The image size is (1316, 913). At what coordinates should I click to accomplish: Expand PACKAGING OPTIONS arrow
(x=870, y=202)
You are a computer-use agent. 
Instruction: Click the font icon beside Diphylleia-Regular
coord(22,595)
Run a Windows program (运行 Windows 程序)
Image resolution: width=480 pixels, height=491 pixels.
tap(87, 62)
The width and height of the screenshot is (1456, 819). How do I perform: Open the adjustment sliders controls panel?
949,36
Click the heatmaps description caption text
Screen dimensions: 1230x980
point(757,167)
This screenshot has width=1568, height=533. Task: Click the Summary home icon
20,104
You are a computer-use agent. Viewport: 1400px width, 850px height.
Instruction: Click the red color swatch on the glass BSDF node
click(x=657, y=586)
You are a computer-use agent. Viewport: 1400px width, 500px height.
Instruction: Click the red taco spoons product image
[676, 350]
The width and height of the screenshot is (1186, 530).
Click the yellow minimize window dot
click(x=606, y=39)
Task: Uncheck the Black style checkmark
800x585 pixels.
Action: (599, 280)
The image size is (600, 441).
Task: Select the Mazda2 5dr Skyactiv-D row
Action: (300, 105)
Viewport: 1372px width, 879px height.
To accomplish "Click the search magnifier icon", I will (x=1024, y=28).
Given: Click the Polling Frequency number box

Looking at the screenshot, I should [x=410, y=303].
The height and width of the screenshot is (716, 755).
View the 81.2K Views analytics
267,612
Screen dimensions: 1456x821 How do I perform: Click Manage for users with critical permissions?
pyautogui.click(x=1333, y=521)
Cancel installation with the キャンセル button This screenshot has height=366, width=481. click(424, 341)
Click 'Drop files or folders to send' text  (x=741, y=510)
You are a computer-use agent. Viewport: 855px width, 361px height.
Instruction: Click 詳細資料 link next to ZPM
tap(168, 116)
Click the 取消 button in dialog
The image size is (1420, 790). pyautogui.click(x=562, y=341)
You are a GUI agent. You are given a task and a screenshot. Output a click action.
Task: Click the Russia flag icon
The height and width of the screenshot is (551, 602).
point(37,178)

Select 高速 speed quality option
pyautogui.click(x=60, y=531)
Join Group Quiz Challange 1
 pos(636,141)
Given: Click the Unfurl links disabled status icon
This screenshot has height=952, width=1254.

**REQUIREMENTS**
Can you format all the items above as a JSON list of strings, with one string per line and the blank lines left out?

**ANSWER TO THE PROBLEM**
[
  "The image size is (1316, 913). At what coordinates should I click to accomplish: Expand PACKAGING OPTIONS arrow",
  "(x=870, y=202)",
  "You are a computer-use agent. ",
  "Instruction: Click the font icon beside Diphylleia-Regular",
  "coord(22,595)",
  "Run a Windows program (运行 Windows 程序)",
  "Image resolution: width=480 pixels, height=491 pixels.",
  "tap(87, 62)",
  "The width and height of the screenshot is (1456, 819). How do I perform: Open the adjustment sliders controls panel?",
  "949,36",
  "Click the heatmaps description caption text",
  "Screen dimensions: 1230x980",
  "point(757,167)",
  "This screenshot has width=1568, height=533. Task: Click the Summary home icon",
  "20,104",
  "You are a computer-use agent. Viewport: 1400px width, 850px height.",
  "Instruction: Click the red color swatch on the glass BSDF node",
  "click(x=657, y=586)",
  "You are a computer-use agent. Viewport: 1400px width, 500px height.",
  "Instruction: Click the red taco spoons product image",
  "[676, 350]",
  "The width and height of the screenshot is (1186, 530).",
  "Click the yellow minimize window dot",
  "click(x=606, y=39)",
  "Task: Uncheck the Black style checkmark",
  "800x585 pixels.",
  "Action: (599, 280)",
  "The image size is (600, 441).",
  "Task: Select the Mazda2 5dr Skyactiv-D row",
  "Action: (300, 105)",
  "Viewport: 1372px width, 879px height.",
  "To accomplish \"Click the search magnifier icon\", I will (x=1024, y=28).",
  "Given: Click the Polling Frequency number box",
  "Looking at the screenshot, I should [x=410, y=303].",
  "The height and width of the screenshot is (716, 755).",
  "View the 81.2K Views analytics",
  "267,612",
  "Screen dimensions: 1456x821 How do I perform: Click Manage for users with critical permissions?",
  "pyautogui.click(x=1333, y=521)",
  "Cancel installation with the キャンセル button This screenshot has height=366, width=481. click(424, 341)",
  "Click 'Drop files or folders to send' text  (x=741, y=510)",
  "You are a computer-use agent. Viewport: 855px width, 361px height.",
  "Instruction: Click 詳細資料 link next to ZPM",
  "tap(168, 116)",
  "Click the 取消 button in dialog",
  "The image size is (1420, 790). pyautogui.click(x=562, y=341)",
  "You are a GUI agent. You are given a task and a screenshot. Output a click action.",
  "Task: Click the Russia flag icon",
  "The height and width of the screenshot is (551, 602).",
  "point(37,178)",
  "Select 高速 speed quality option",
  "pyautogui.click(x=60, y=531)",
  "Join Group Quiz Challange 1",
  " pos(636,141)",
  "Given: Click the Unfurl links disabled status icon",
  "This screenshot has height=952, width=1254."
]